Originally Published March 2000
Affordable 3-D Printer Used in Clinical Application
Intended for design engineers, a system that generates fast, cost-effective models also improves surgical outcomes.
Karim Marouf, Managing Editor
Although advances in rapid prototyping have produced systems that can create highly accurate models in a fraction of the time used by conventional methods, these systems are costly and not always as fast as one might expect. Z Corp. (Burlington, MA) has stepped in to provide a solution with its Z402 3-D printer. The Z402 system is a relatively inexpensive modeling system that benefits anyone who wants to produce a model very quickly. Although it is targeted at medical device and other design engineers, the system recently found a unique application not in a design lab but in the clinic of a reconstructive surgeon.
The Z402 3-D printer allows design engineers to make multiple iterations early in the process.
A Difficult Procedure
Craniosynostosis describes a condition in which sutures separating the seven bones of an infant's skull prematurely close. Many craniofacial disorders have a component of craniosynostosis, which prevents the brain from expanding normally within the skull. This can result in increased intracranial pressure and lead to brain damage and vision loss in extreme cases.
Surgery to correct the condition is an extremely delicate operation, notes John Teichgraeber, MD, associate professor of surgery for the Division of Plastic and Reconstructive Surgery and the Division of Pediatric Surgery at the University of Texas Health Science Center in Houston. The procedure involves releasing the fused suture and reshaping the skull. It is generally done by a plastic surgeon with the help of a neurosurgeon and can take from 2 to 5 hours to perform, depending on the surgeons' expertise and the severity of the case.
For the surgeons, the difficulty resides in determining where to make the incisions that will allow the skull to develop symmetrically at a regular pace. Without careful planning, the cuts could expand too much or the skull could grow asymmetrically, causing the head to become misshapen. Unfortunately, there is little time to spare between the initial diagnosis and when surgery must take place.
These are the constraints under which Teichgraeber typically labors. While preparing to operate on a 9-month-old infant suffering from craniosynostosis recently, he enlisted the aid of a relatively inexpensive and fast 3-D printer. The result, according to Teichgraeber, was an optimization of resources and, most importantly, a successful outcome.
A New Tool for Surgery
The RapidView modeling system developed by Medical Modeling Corp. (Golden, CO) outputs 3-D models created from CT and MRI data using the Z402 3-D printer from Z Corp. Medical Modeling Corp. was able to import the CT-scan data provided by Teichgraeber into an MIM-ICS software package provided by Materialize (Ann Arbor, MI). An STL file was exported from MIMICS to the Z402 system. The software file was then imported and sliced within Z Corp.'s system software and prepared for modeling. Data preparation took just minutes.
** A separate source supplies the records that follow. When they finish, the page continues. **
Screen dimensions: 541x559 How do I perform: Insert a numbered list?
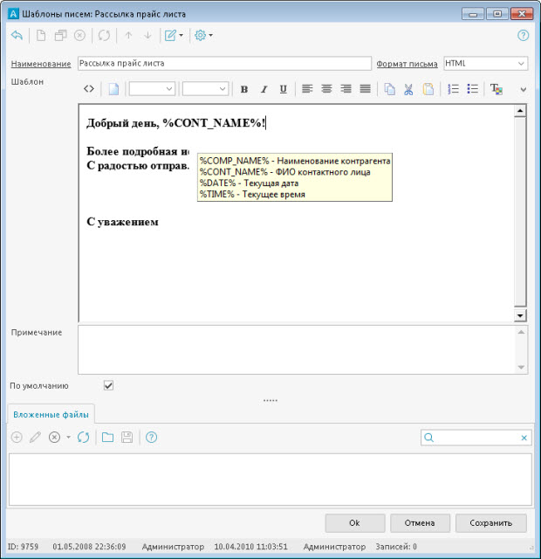point(453,89)
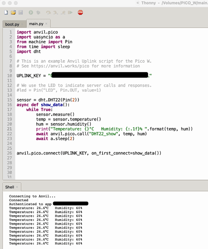Close the main.py tab

click(46, 24)
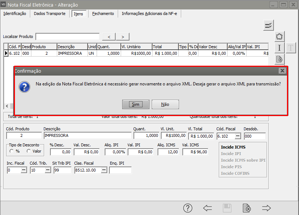Viewport: 299px width, 215px height.
Task: Open the Cód. Fiscal lookup button
Action: click(238, 136)
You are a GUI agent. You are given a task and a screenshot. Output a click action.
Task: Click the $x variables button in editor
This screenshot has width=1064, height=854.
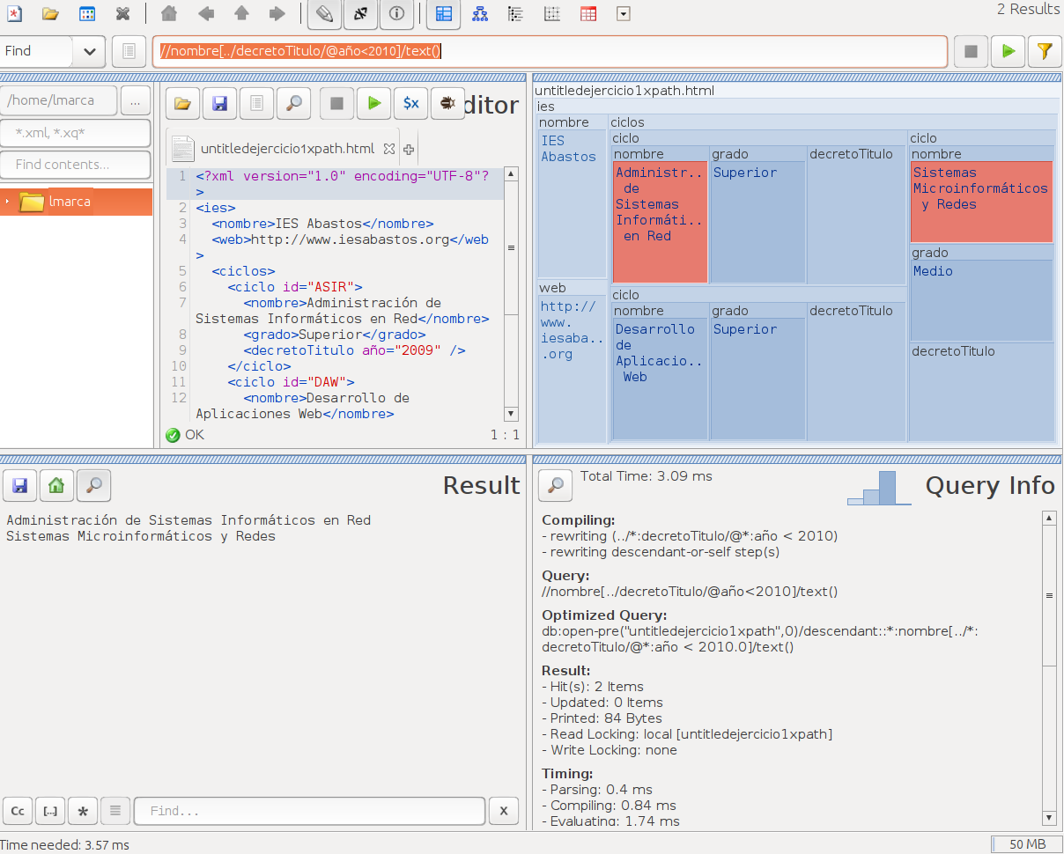410,104
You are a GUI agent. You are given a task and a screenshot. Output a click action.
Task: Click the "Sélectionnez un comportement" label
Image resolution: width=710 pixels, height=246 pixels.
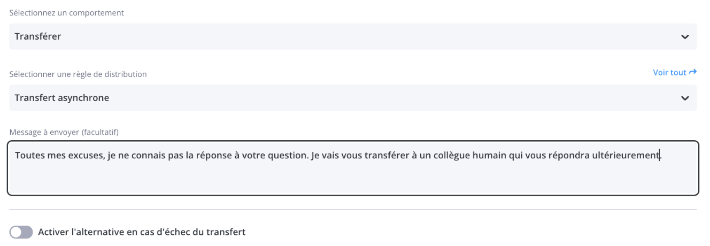(67, 12)
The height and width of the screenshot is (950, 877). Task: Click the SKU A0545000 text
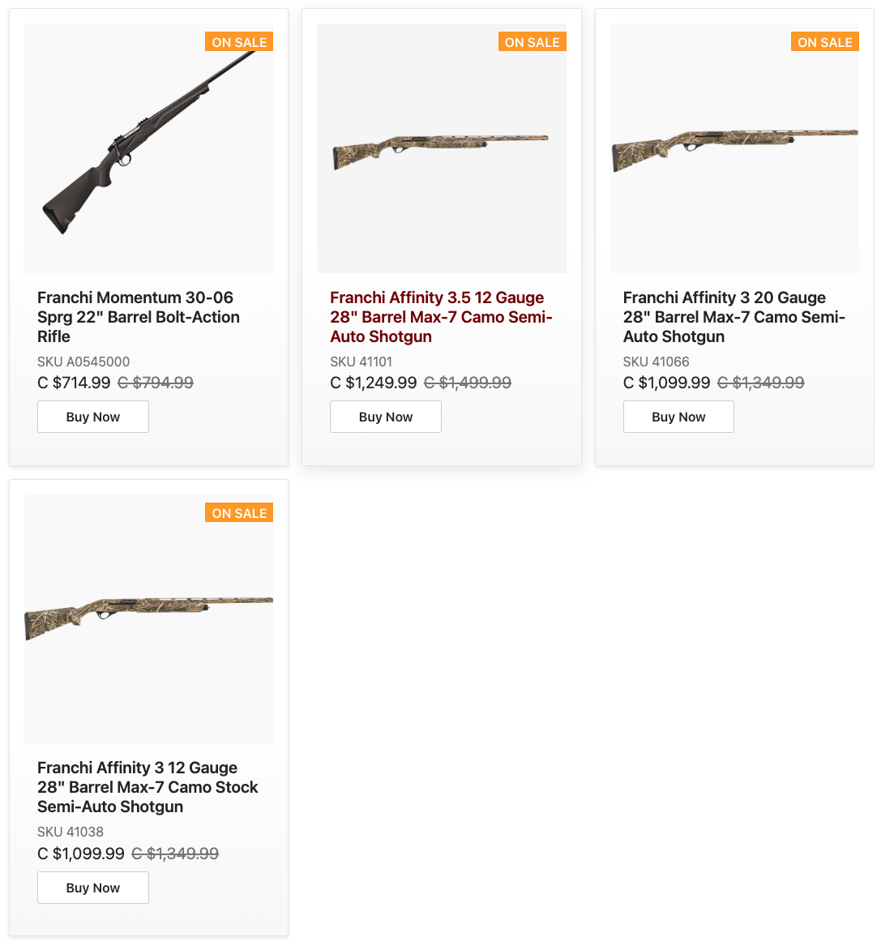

A model of the baby's skull was created using Z Corp.'s proprietary starch-based material in less than 4 hours. This represented a time savings of more than 12 hours compared with rapid prototyping systems.
This model of the baby's skull was used to prepare for surgery.
"That's the beauty of the Z402 system," says Andy Christensen, general manager of Medical Modeling Corp. "It's just really fast, and this allows for receipt of a CT scan and model generation all in the same day."
A Great Outcome
The model was used by Teichgraeber in preparation for the surgery. It also was taken into the operating room nonsterile for reference during surgery. Using the model, Teichgraeber was able to significantly reduce the length of the surgery.
"This procedure was done in the least amount of time possible and provided the patient with a great outcome," says Teichgraeber. "The model provided more than enough accuracy and allowed for communication before the surgery between myself and the neurosurgeon."
With the Z402 system, Medical Modeling Corp. was able to provide a realistic 3-D model for the doctor at about one-third the cost of alternative rapid prototyping methods. With an accuracy of 0.5% (0.005 in./in.), the system is not as precise as more expensive systems but is still suitable for most modeling applications.
Reducing Time to Market
The speed of the Z402 system has great benefits for medical OEMs. It allows design engineers to make multiple iterations early in the design process. Part visualization and communication are improved, while creativity is enhanced and design flaws reduced. By enabling models with complex geometries to be generated quickly and inexpensively, the office-compatible Z402 system provides quick feedback and reduces time to market for new products.
"The benefits of the Z402 come down to time and cost," reiterates Christensen. "We can do applications for trauma, such as when someone is involved in a car crash and they need a model right away. We can get a CT scan in the morning and ship a model the same day, which is something that we never thought of doing before because in the past it took too long to build the model."